== WHAT IS EXPECTED ==
Reproduce exactly the lines of the material beneath, from the line that contains "You are a GUI" to the line that contains "[Outdoor-Gallery---Building] (95, 456)", both included, and no other lines.

== DATA SHOWN ==
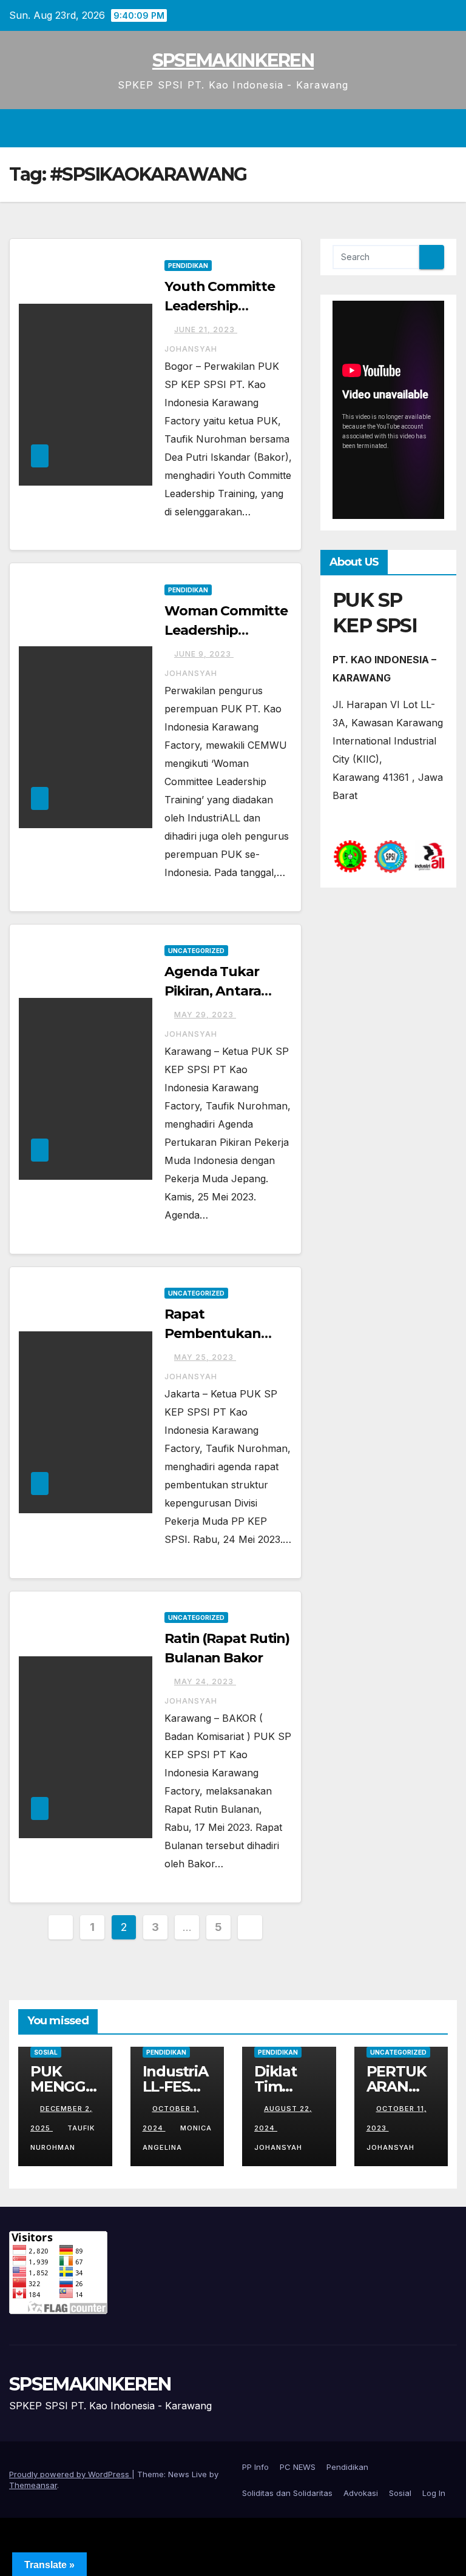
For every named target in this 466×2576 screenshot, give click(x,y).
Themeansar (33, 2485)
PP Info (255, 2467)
...
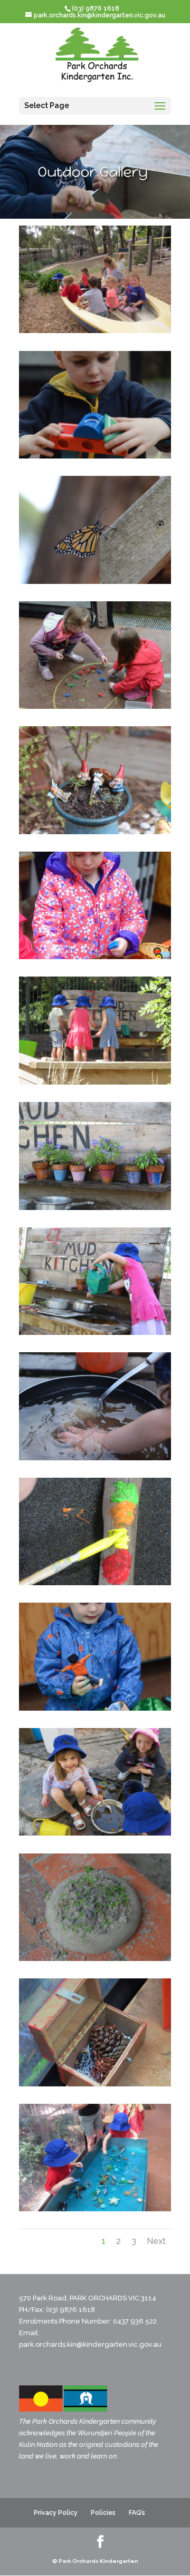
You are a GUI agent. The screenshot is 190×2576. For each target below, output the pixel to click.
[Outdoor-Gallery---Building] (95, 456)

== SOLUTION FOR THIS TASK ==
You are a GUI agent. The screenshot is 190×2576. For each target below, output the pixel to click.
[Outdoor-Gallery---Building] (95, 456)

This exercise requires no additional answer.